#### [REQUIRED WORK]
#1 Copy out the Mahout CSV clustering page word for word, everything from "This page shows" down to "appreciate extra tips.".
#2 Which Mahout version does the Mahout CSV clustering page say it used when the page was created?

CSV Clustering via Mahout (on local machine)

UNDER CONSTRUCTION

This page shows how to cluster Comma-Separated Variable Files (CSV Files) via Mahout on a local Linux machine. The next step would be to get this method working with Hadoop so clustering can be distributed across clusters of computers. However, that is a subject for another page.

This article has a short explanation for experienced programmers, and a longer version for those who are new to Linux and Mahout. I am still a newbie myself and appreciate extra tips.

Requirements

To get started, you will need:

Apache Maven - You can download it here if you do not already have it. Using Maven is fairly straightforward, and we will only use a few commands.
Mahout - See the list of Apache-approved mirror sites to get the latest available download.

Note that at the time of this page creation, the Mahout version used is 0.9.

Short Version

Installation and Configuration

Download the source code for Mahout from one of the mirror sites listed on the official Apache website.

Use Maven to build Mahout by following the directions on their website.

#### [DATA PROVIDED]
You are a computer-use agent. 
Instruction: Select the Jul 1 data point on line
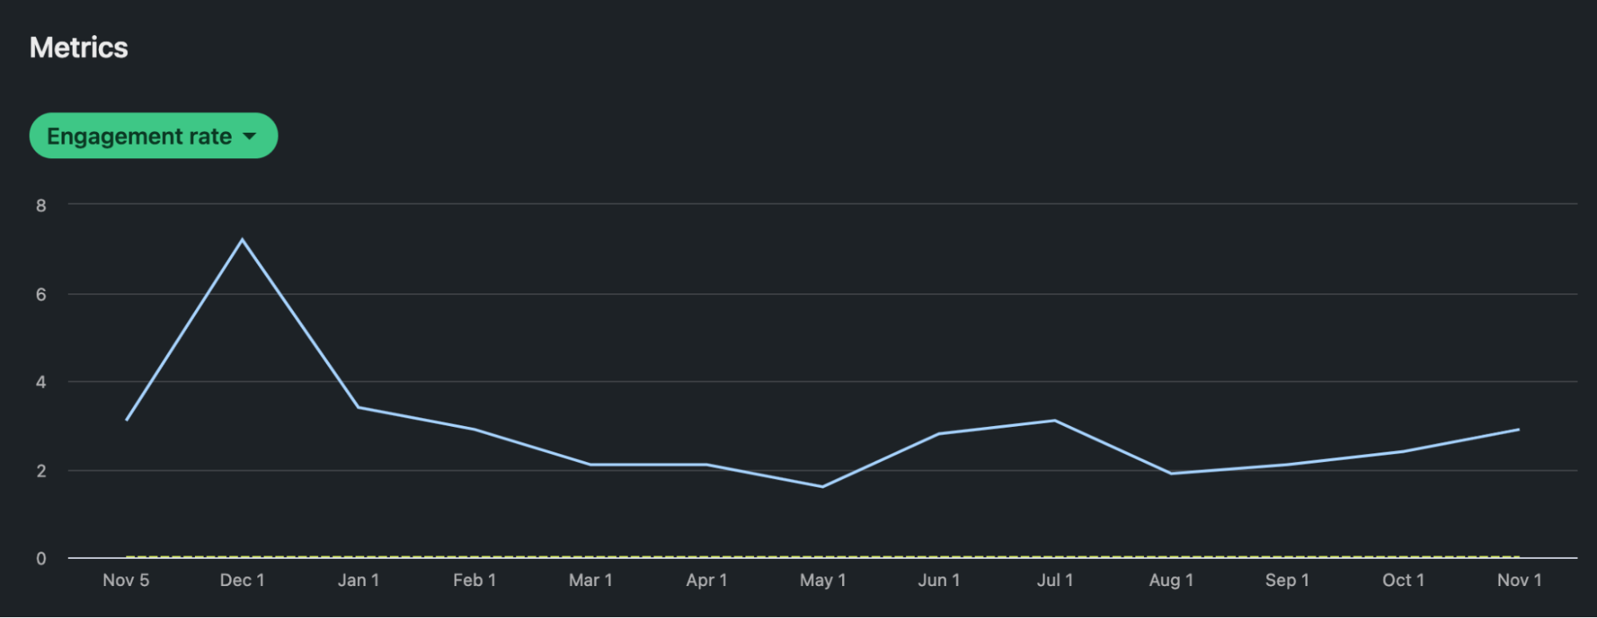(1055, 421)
---
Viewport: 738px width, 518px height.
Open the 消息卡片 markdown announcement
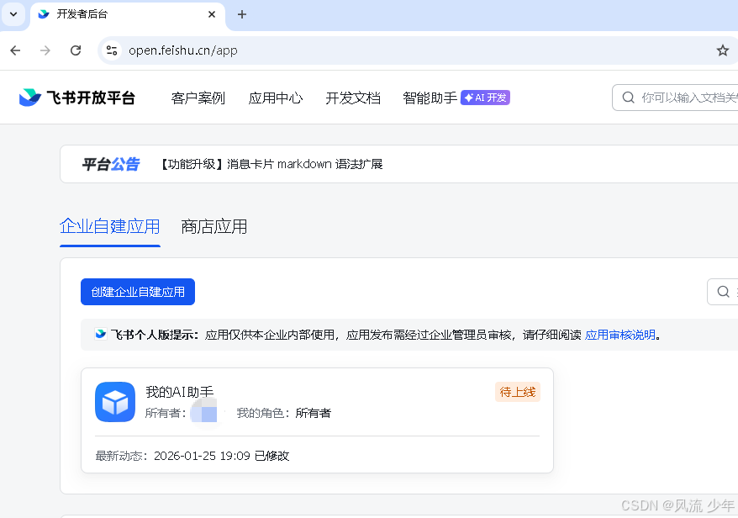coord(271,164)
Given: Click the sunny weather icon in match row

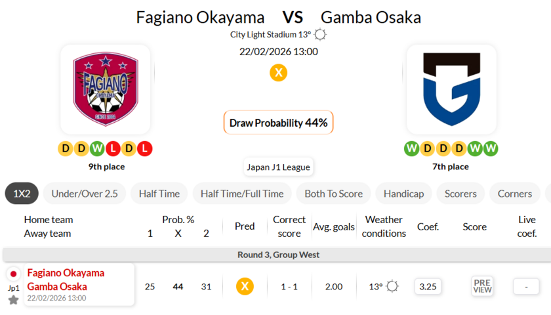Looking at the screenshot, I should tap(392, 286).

#### [RESPONSES]
#1
This page shows how to cluster Comma-Separated Variable Files (CSV Files) via Mahout on a local Linux machine. The next step would be to get this method working with Hadoop so clustering can be distributed across clusters of computers. However, that is a subject for another page.

This article has a short explanation for experienced programmers, and a longer version for those who are new to Linux and Mahout. I am still a newbie myself and appreciate extra tips.

#2 Version 0.9.